Bolsonaro assina decreto que flexibiliza posse de arma de fogo

“- O povo decidiu comprar armas e munições, e nós não podemos negar”, disse o Presidente da República ao assinar decreto, em solenidade realizada no Palácio do Planalto.

Nesta terça-feira (15), o presidente Jair Bolsonaro assinou o decreto que flexibiliza as regras para a posse de armas no país. A medida era uma das principais propostas de campanha de Bolsonaro e foi assinada em uma rápida cerimônia no Palácio do Planalto, que contou com a presença de ministros e auxiliares do presidente. O texto deve ser publicado ainda nesta terça, em edição extra do Diário Oficial da União.

Na cerimônia o presidente argumentou que o problema da legislação anterior era a necessidade de a pessoa comprovar porque ter a posse da arma. Os critérios, segundo ele, eram “subjetivos”: “- O grande problema que tínhamos na lei é a comprovação da efetiva necessidade (do direito à posse), isso beirava a subjetividade. Então costuramos bem e chegamos à conclusão que tínhamos sim como, não driblar a lei, mas fazer justiça com esse dispositivo previsto na lei”, afirmou.

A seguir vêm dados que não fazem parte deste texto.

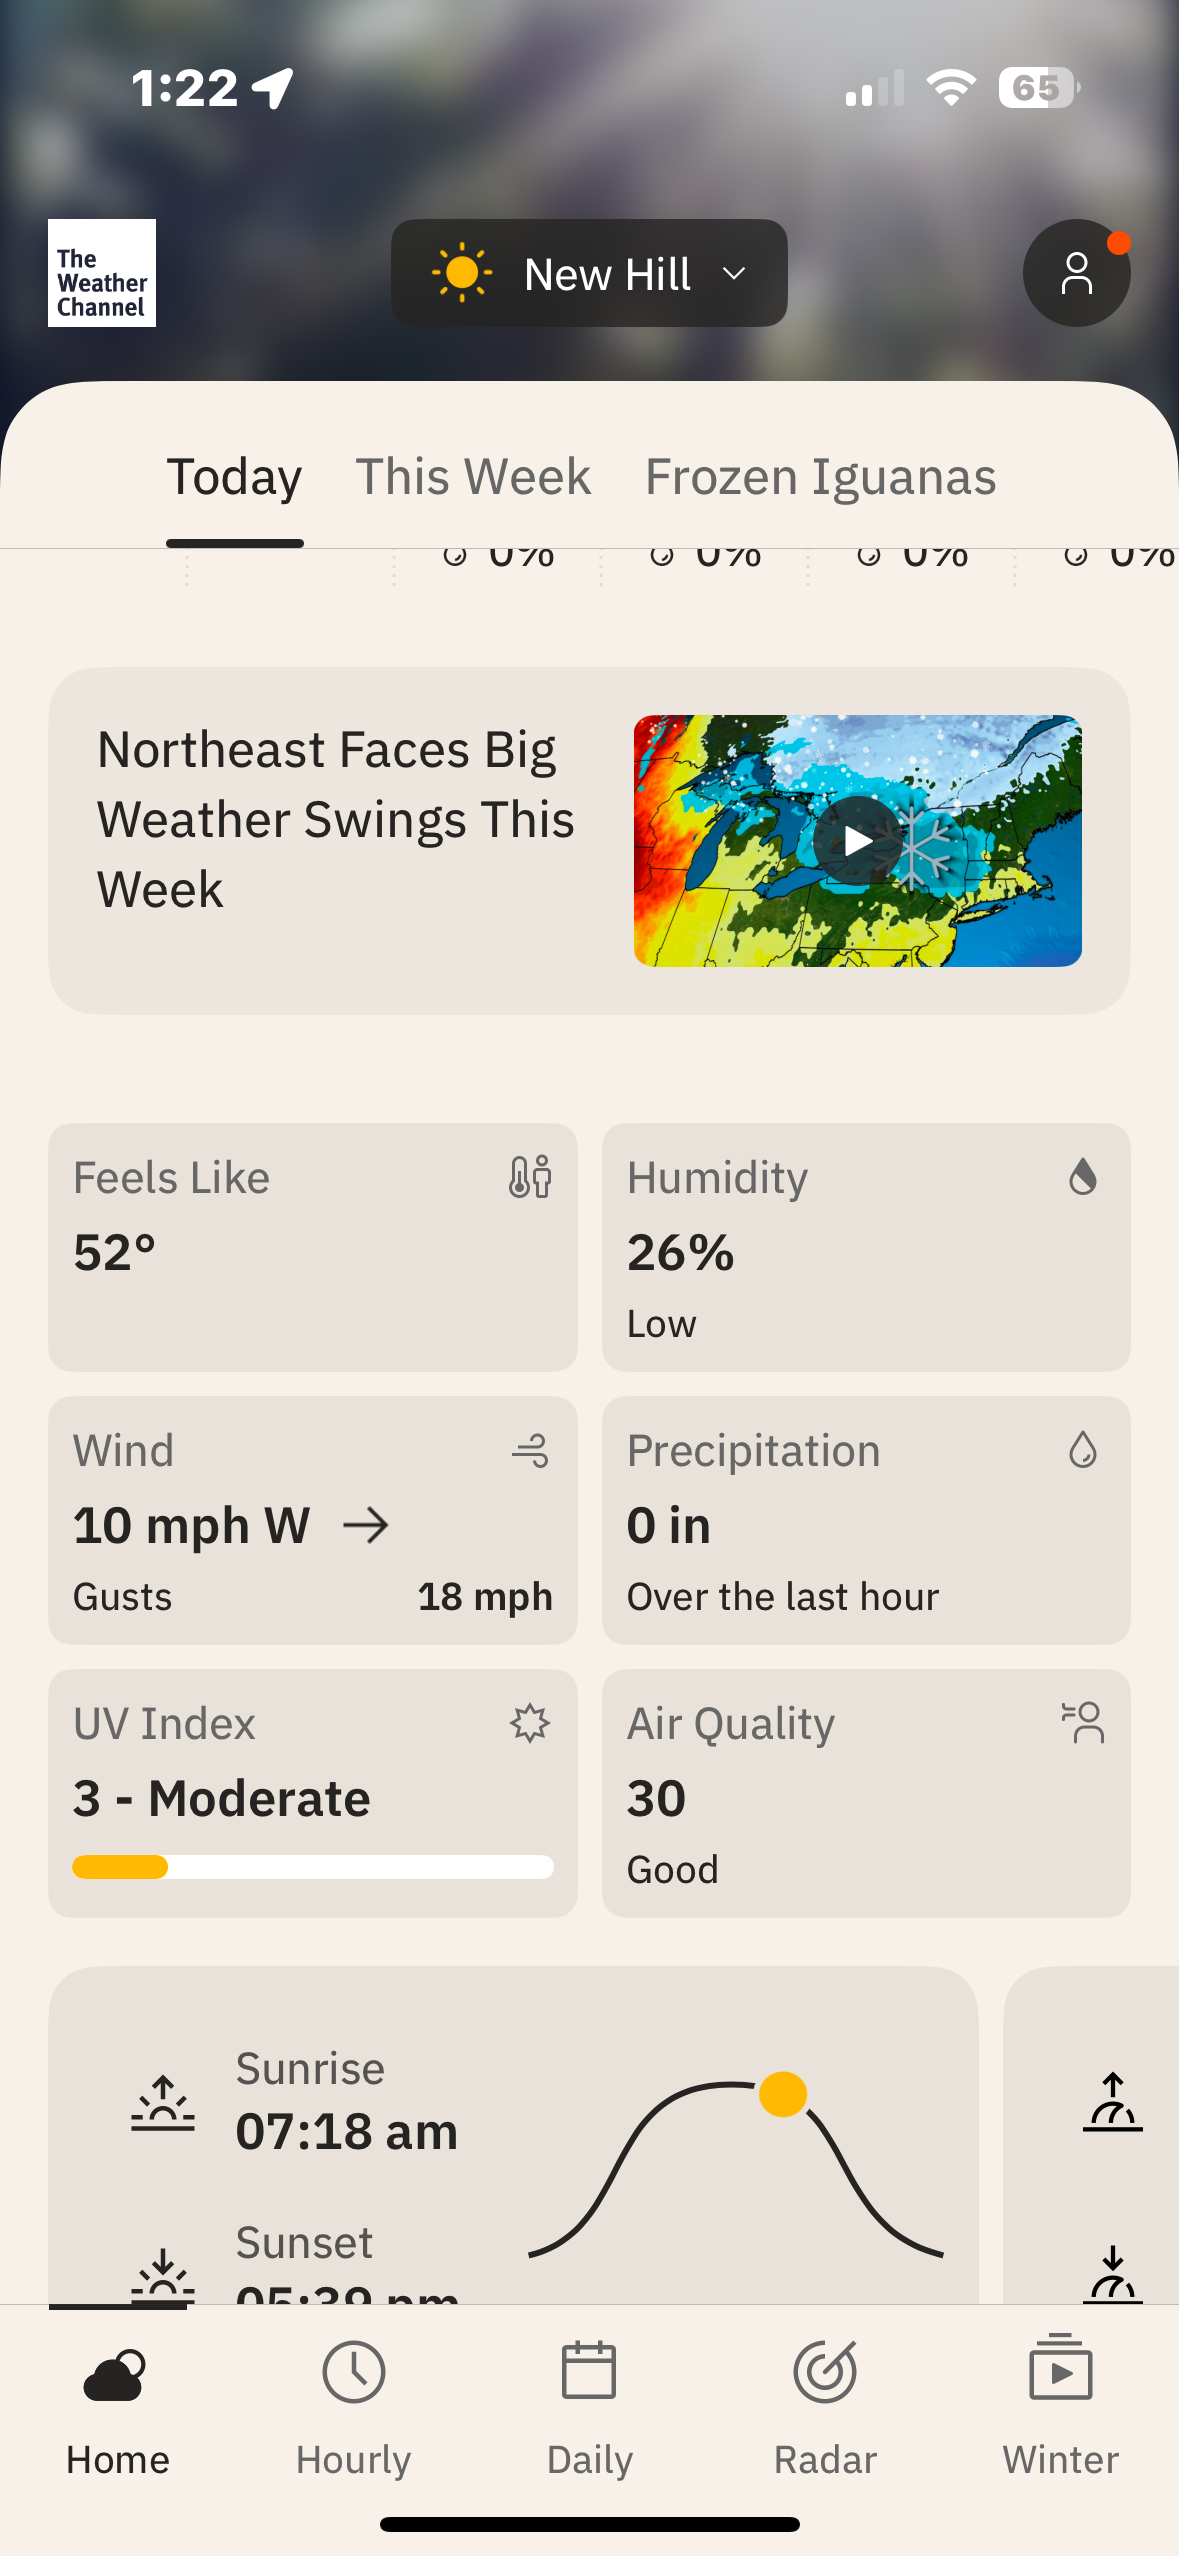Screen dimensions: 1179x2556
Task: Tap the Air Quality person icon
Action: 1083,1722
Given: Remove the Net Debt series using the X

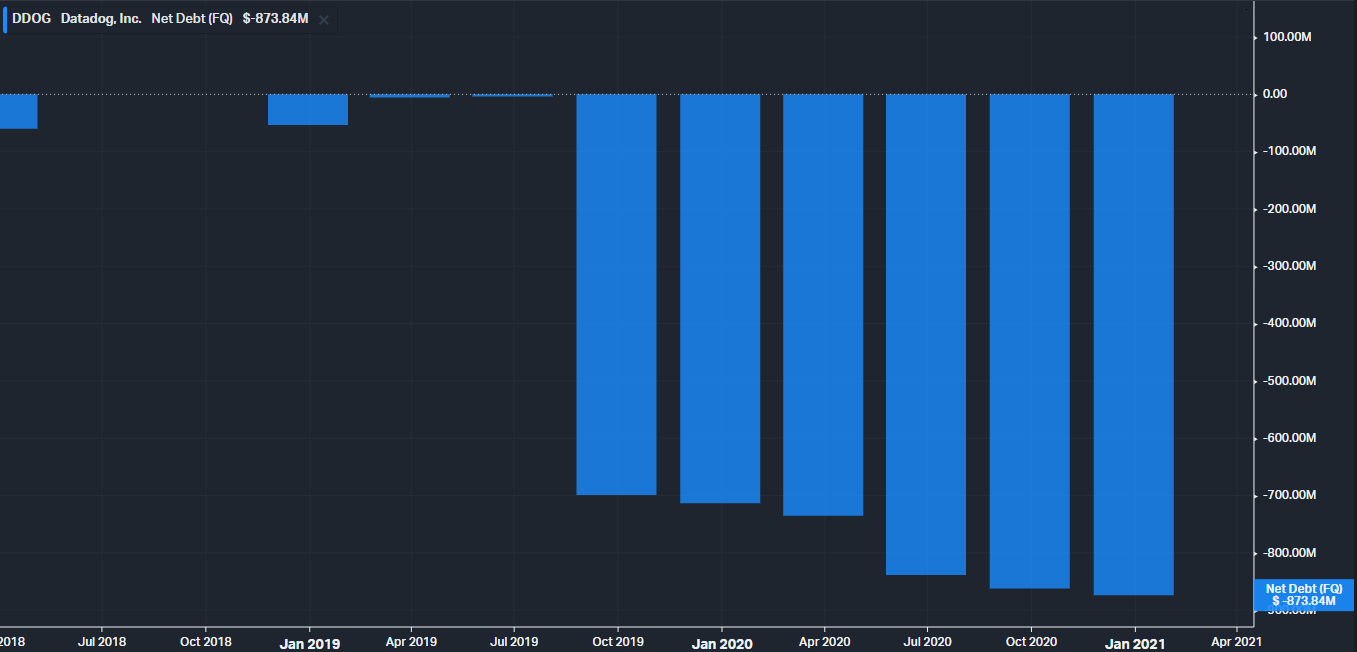Looking at the screenshot, I should coord(323,20).
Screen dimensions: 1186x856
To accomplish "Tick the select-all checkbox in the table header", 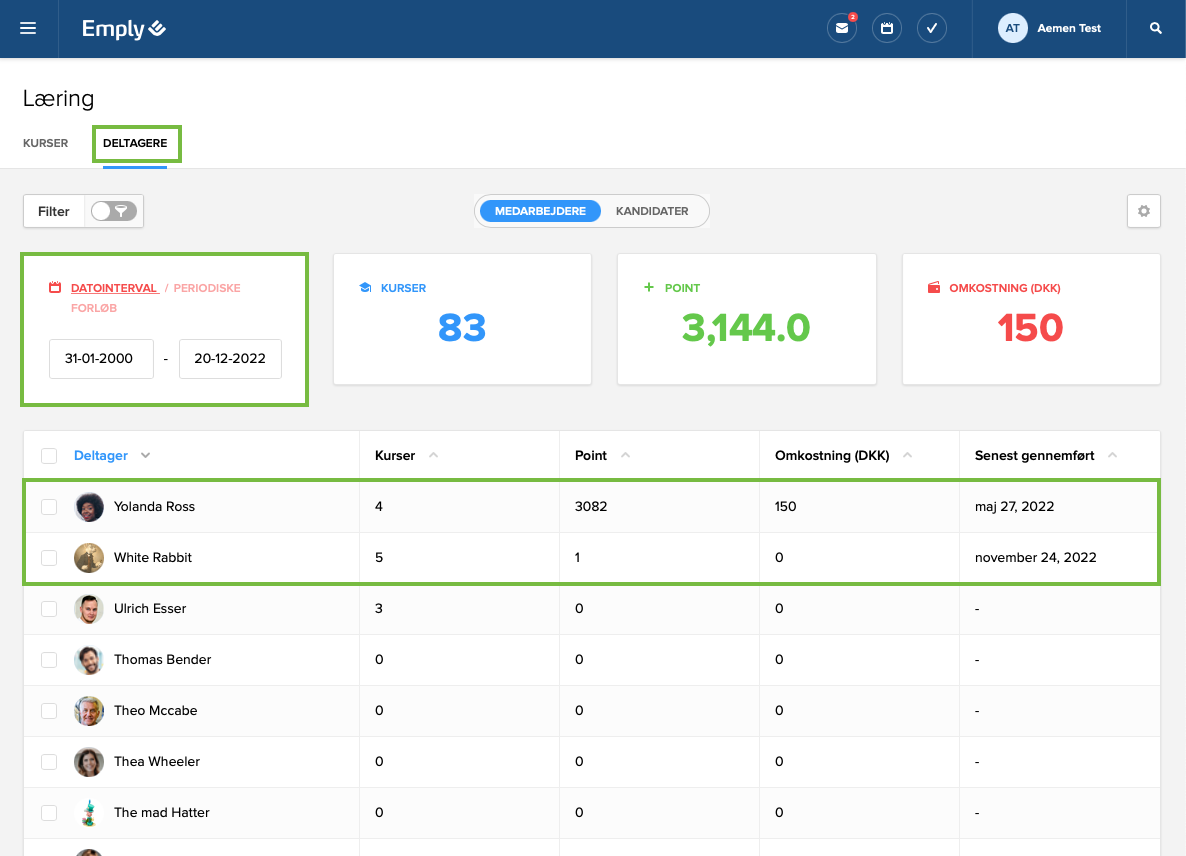I will (x=49, y=456).
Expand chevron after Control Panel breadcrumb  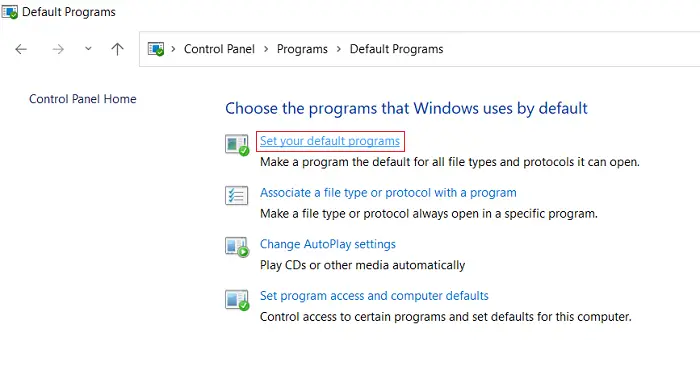(266, 49)
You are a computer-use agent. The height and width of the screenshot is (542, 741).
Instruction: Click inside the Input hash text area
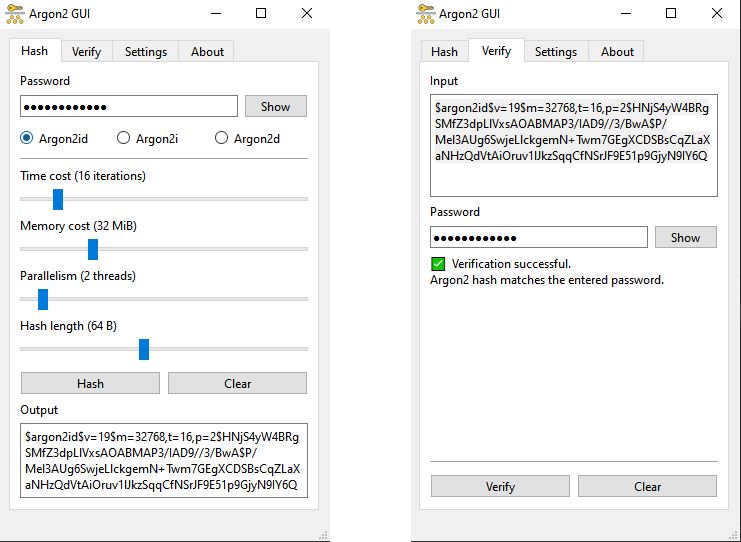(573, 145)
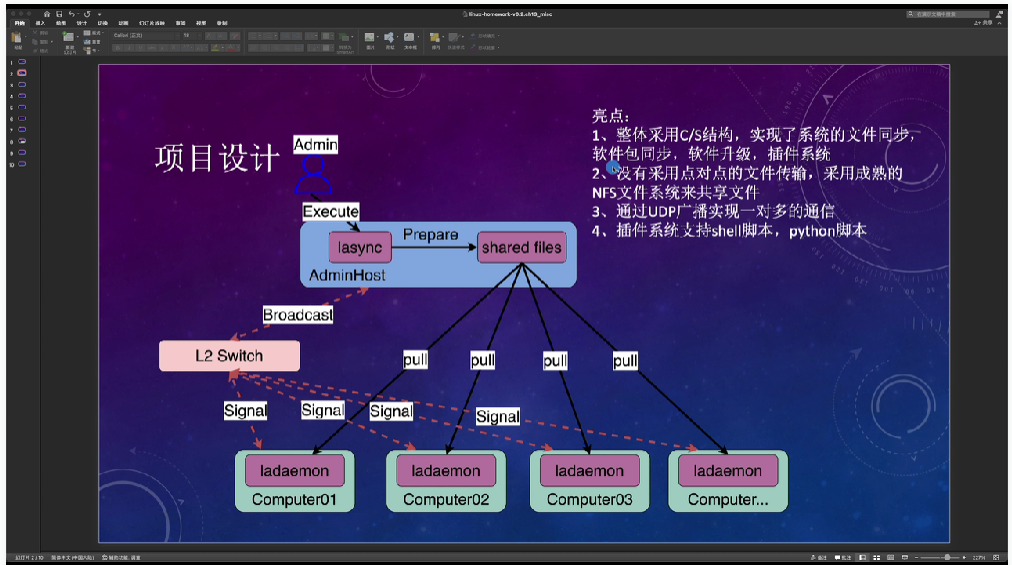The height and width of the screenshot is (565, 1012).
Task: Click the Text Box icon in ribbon
Action: 410,38
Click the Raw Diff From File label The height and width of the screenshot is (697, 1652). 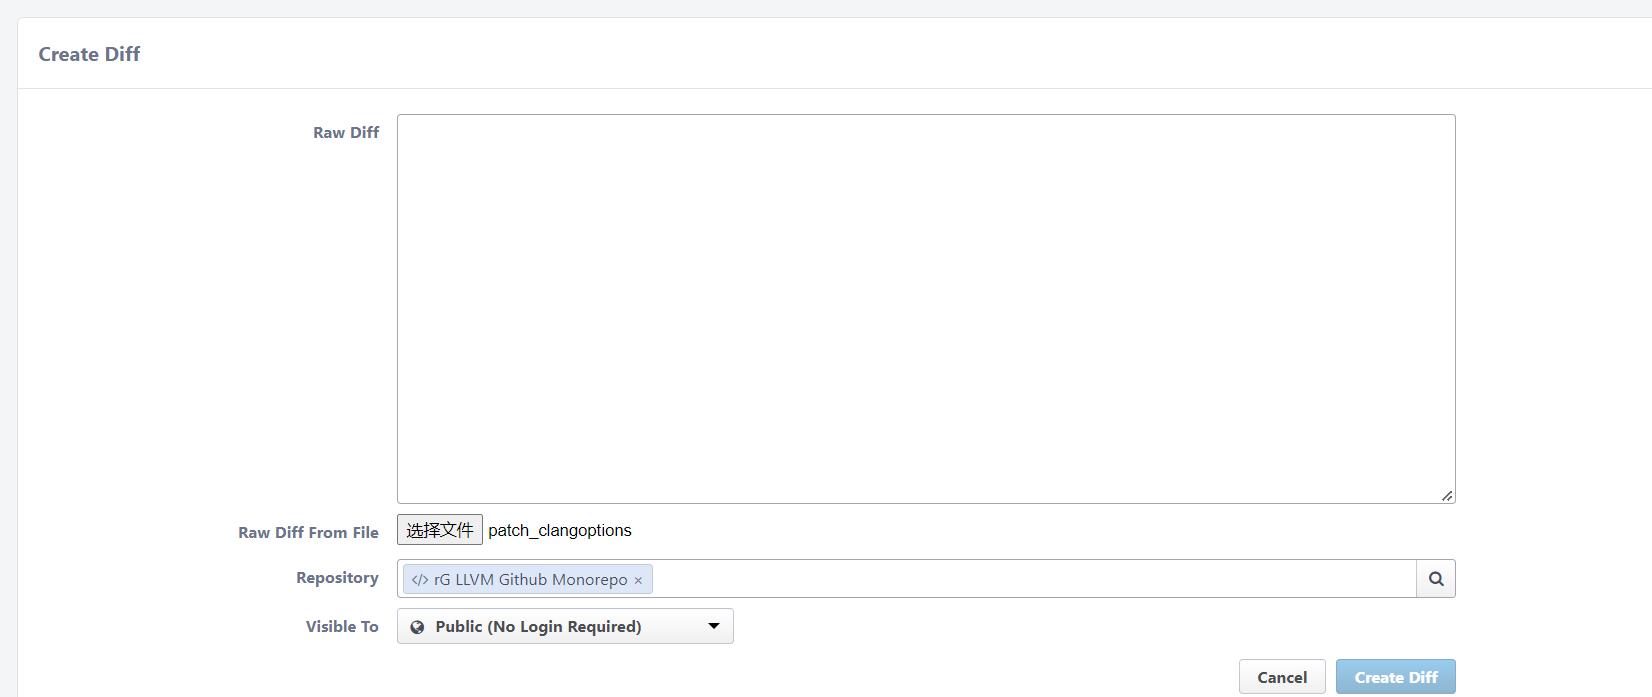point(308,532)
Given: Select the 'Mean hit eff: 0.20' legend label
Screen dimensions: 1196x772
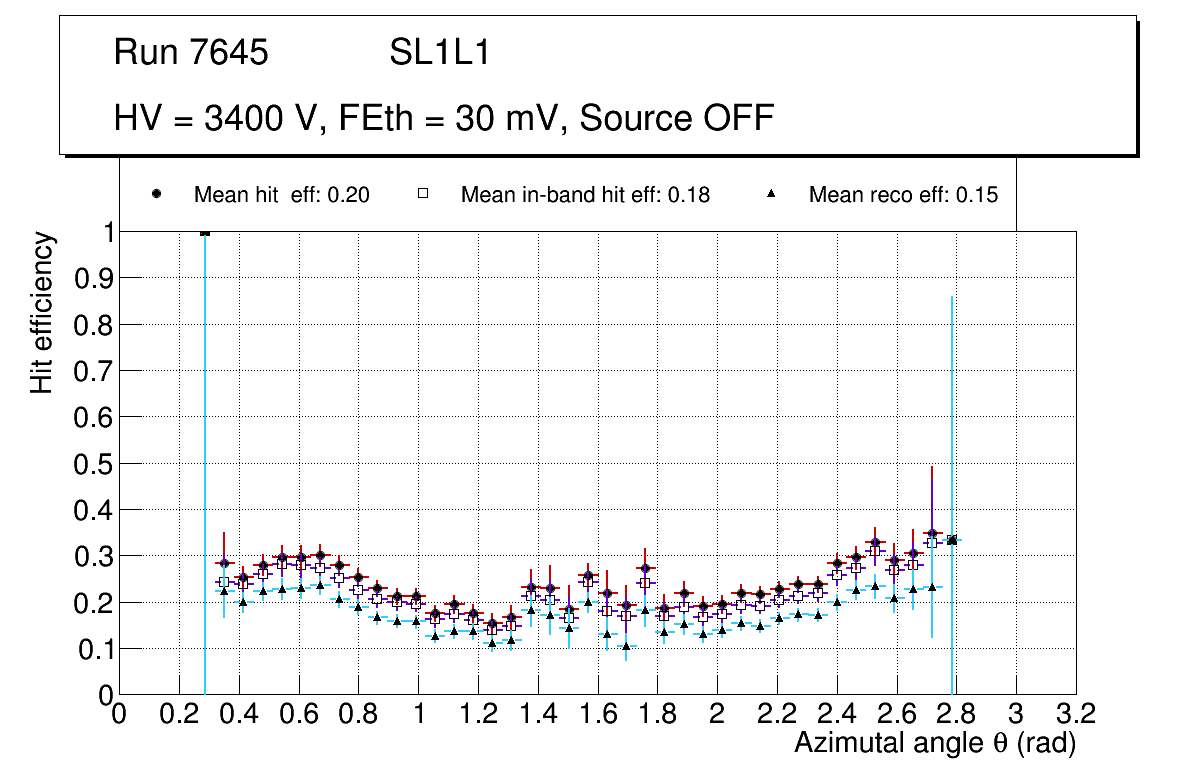Looking at the screenshot, I should (x=281, y=195).
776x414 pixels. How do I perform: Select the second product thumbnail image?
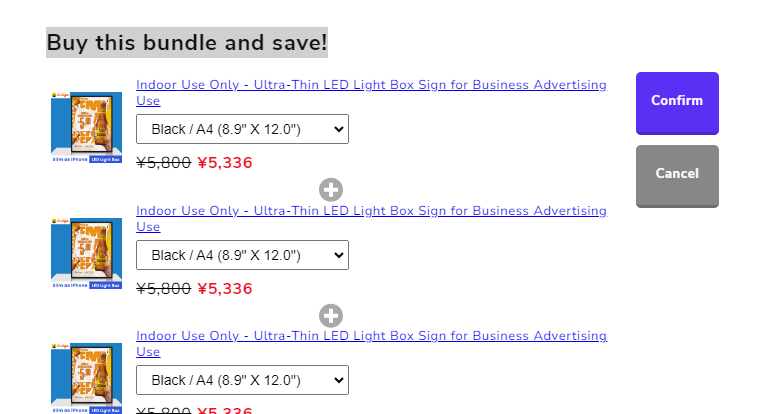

Em seu discurso o presidente afirmou ainda que com a legislação atual cada pessoa poderá comprar até quatro armas, mas, segundo ele, esse número pode ser maior caso o interessado tenha mais propriedades e comprove a necessidade de obter um número maior. “- Com a legislação atual será possível comprar até quatro armas. Mas precisar comprar mais armas, tendo o vista o número de propriedades, e comprovando a necessidade”, salientou e concluiu enquanto segurava uma caneta, “como o povo soberanamente decidiu por ocasião do referendo de 2005, para lhes garantir esse legítimo direito à defesa, eu como presidente vou usar essa arma”.

Recadastramento e Anistia

O recadastramento de armas de fogo irregulares não foi incluído no decreto. A anistia para proprietários que não fizeram a atualização dos equipamentos dependerá da edição de uma medida provisória do governo, ainda sem data definida.

Já a regulamentação do porte, que é a autorização para o cidadão circular com a arma, dependerá de uma discussão no Congresso.

A flexibilização do Estatuto do Desarmamento foi citada por Bolsonaro durante toda a campanha. Quando anunciada, dias antes de ele tomar posse como presidente, a medida foi duramente criticada por especialistas, que questionaram sua eficácia para o combate à violência na sociedade, principal argumento de Bolsonaro para tocar no tema.

Um levantamento de precificação em três capitais do país mostra que os custos para adquirir uma arma atualmente partem de R$ 4 mil em diante e podem chegar a até R$ 10 mil. A assinatura ocorreu após a terceira reunião ministerial de Bolsonaro desde que tomou posse. O presidente reúne às terças-feiras com o vice-presidente Hamilton Mourão e todos os ministros.